(PASSAGE FOR REVIEW)

Abstract
Elevated endogenous serum erythropoietin level (EPO) is a biomarker of erythropoiesis and is used in clinical practice to predict response to erythroid stimulating agents (ESA). The majority of patients (pts) with myelodysplastic syndromes (MDS) have EPO levels of <200 IU/L. We examined the clinical and molecular features of patients with high EPO levels and their response to various available therapies.
We identified lower-risk MDS (LR-MDS) pts defined by R-IPSS, excluding del5q, with known EPO levels at the time of diagnosis or before any treatment. We compared clinical features, genomic landscape, responses to treatment, and outcomes among 3 groups stratified by EPO levels of <200, 200-500, and >500.
We identified 1211 LR-MDS patients with established baseline serum EPO, where 1009 pts (83%) had EPO <200, 109 pts (9%) had EPO 200-500, and 93 pts (8%) had EPO >500.

(End PASSAGE FOR REVIEW)

## [WORK REQUEST]
Reproduce word for word everything in the abstract from "We identified lower-risk" down to "200-500, and >500.". The listing is separate material with no connection to the abstract.

(MATERIAL SUPPLIED)

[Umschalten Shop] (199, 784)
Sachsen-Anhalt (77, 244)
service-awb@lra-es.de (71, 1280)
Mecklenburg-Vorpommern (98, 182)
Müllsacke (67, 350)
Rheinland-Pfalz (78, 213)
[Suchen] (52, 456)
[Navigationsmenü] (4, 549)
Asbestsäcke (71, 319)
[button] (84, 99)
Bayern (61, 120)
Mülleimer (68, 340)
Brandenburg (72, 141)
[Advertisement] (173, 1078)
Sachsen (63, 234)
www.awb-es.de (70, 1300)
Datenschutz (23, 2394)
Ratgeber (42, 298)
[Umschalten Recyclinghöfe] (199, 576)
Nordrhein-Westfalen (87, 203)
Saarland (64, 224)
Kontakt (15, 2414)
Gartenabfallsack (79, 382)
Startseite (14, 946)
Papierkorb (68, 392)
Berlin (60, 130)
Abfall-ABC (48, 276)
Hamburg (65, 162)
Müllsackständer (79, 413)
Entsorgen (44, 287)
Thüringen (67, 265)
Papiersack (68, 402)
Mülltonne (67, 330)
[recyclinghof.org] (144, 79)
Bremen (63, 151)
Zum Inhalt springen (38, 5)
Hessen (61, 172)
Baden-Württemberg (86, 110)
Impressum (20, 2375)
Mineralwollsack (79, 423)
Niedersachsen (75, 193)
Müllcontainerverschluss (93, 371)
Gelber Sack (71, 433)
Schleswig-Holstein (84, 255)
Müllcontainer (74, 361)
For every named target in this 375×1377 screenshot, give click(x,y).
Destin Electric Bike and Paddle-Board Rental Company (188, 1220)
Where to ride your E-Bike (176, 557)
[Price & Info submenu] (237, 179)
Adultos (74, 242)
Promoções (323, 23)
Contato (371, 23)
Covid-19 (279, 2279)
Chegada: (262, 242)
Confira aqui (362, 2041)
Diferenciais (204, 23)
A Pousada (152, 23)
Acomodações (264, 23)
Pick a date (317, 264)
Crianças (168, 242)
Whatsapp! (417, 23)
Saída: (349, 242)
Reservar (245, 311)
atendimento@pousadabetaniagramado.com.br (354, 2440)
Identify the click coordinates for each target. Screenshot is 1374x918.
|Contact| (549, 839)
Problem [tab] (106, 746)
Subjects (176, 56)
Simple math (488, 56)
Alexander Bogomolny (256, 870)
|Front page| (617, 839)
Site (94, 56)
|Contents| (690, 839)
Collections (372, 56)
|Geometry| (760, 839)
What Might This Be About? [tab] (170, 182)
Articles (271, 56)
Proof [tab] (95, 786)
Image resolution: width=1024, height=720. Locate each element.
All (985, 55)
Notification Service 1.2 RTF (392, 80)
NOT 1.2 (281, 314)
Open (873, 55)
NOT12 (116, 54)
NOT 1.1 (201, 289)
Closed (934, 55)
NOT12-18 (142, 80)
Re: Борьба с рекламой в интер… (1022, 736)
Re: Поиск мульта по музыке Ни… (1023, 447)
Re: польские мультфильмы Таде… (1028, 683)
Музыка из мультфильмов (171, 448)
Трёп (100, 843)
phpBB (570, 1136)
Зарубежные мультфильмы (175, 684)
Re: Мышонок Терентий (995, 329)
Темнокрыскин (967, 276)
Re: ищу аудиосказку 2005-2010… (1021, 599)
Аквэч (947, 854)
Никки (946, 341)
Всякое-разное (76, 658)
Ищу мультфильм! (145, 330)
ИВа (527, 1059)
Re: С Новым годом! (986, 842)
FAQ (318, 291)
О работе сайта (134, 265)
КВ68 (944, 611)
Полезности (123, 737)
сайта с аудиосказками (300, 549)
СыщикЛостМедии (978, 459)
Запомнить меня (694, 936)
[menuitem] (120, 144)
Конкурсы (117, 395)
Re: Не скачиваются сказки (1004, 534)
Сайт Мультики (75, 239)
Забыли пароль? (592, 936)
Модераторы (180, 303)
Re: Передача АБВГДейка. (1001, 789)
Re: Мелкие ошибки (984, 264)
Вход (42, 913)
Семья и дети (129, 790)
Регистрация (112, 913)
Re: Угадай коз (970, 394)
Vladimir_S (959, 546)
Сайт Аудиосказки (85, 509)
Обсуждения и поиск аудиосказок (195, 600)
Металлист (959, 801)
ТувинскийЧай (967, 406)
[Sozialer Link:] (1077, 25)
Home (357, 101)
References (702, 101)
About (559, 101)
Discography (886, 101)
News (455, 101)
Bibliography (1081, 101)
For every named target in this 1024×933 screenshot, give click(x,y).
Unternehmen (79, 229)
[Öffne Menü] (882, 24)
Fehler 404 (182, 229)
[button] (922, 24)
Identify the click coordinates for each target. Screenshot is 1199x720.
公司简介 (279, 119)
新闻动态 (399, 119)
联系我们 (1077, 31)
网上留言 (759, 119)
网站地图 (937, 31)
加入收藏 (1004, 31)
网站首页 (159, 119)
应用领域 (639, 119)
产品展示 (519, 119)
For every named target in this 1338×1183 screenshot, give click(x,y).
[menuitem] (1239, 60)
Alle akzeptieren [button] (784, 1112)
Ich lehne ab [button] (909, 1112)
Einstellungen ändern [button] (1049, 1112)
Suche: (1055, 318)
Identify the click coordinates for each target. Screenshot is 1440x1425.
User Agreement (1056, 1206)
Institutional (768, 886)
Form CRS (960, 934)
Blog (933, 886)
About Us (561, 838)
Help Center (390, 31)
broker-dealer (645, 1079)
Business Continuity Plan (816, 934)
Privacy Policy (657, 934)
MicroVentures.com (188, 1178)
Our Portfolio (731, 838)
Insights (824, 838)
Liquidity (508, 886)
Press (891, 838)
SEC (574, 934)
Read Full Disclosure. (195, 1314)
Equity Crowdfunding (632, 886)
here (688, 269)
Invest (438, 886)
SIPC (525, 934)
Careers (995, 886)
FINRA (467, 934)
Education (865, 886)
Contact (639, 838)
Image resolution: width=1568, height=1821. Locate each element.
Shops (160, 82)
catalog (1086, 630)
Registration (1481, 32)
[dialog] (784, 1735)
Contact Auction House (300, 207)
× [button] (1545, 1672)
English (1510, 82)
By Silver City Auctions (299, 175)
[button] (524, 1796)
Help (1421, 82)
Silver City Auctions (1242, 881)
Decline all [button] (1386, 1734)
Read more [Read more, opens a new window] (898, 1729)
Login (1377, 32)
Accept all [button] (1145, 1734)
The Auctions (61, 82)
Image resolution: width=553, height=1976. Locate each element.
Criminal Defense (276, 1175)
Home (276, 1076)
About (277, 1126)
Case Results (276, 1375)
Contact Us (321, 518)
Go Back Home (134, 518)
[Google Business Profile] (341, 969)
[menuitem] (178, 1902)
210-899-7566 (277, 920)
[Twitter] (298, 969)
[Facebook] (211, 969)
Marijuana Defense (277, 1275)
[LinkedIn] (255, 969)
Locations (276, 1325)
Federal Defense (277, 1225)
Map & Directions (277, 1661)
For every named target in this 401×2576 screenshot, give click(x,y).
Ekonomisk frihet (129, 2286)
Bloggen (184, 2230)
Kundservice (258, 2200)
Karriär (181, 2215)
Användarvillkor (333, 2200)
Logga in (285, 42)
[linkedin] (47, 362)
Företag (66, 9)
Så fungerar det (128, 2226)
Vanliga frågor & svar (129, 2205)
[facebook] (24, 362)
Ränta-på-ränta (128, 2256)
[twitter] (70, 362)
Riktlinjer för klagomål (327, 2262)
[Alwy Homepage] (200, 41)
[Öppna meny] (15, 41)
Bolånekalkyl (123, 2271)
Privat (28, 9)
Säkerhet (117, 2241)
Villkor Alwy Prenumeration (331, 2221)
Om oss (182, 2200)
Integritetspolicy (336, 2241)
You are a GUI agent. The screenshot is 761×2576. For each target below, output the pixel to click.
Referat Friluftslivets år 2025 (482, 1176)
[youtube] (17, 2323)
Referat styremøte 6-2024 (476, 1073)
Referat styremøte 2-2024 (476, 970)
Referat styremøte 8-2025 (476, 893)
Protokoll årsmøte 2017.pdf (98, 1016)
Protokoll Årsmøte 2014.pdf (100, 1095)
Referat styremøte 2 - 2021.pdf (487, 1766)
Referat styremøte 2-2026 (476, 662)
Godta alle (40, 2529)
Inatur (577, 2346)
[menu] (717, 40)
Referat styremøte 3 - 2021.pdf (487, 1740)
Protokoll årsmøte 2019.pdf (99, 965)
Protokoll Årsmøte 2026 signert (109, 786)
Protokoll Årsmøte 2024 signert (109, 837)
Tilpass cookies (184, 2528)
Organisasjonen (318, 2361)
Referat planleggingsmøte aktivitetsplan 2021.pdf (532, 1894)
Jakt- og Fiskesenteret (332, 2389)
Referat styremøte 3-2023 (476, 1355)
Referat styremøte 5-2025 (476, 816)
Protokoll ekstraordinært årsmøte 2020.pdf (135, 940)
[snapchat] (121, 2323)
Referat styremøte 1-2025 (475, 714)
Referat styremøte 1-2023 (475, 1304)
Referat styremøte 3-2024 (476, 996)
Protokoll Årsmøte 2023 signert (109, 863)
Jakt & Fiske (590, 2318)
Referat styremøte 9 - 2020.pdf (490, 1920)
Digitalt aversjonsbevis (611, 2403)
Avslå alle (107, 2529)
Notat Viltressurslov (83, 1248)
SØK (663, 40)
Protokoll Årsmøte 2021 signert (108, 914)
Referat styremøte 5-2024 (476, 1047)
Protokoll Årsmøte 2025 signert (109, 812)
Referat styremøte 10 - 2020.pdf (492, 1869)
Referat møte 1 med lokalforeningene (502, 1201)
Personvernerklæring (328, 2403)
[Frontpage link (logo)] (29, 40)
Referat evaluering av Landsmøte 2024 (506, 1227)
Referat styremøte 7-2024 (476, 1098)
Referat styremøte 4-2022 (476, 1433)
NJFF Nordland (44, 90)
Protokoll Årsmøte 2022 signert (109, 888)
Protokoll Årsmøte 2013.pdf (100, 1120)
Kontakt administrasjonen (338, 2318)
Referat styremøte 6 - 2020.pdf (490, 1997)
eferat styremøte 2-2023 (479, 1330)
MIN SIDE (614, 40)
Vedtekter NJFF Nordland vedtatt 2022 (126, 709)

(End MATERIAL SUPPLIED)

## [EXERCISE ANSWER]
We identified lower-risk MDS (LR-MDS) pts defined by R-IPSS, excluding del5q, with known EPO levels at the time of diagnosis or before any treatment. We compared clinical features, genomic landscape, responses to treatment, and outcomes among 3 groups stratified by EPO levels of <200, 200-500, and >500.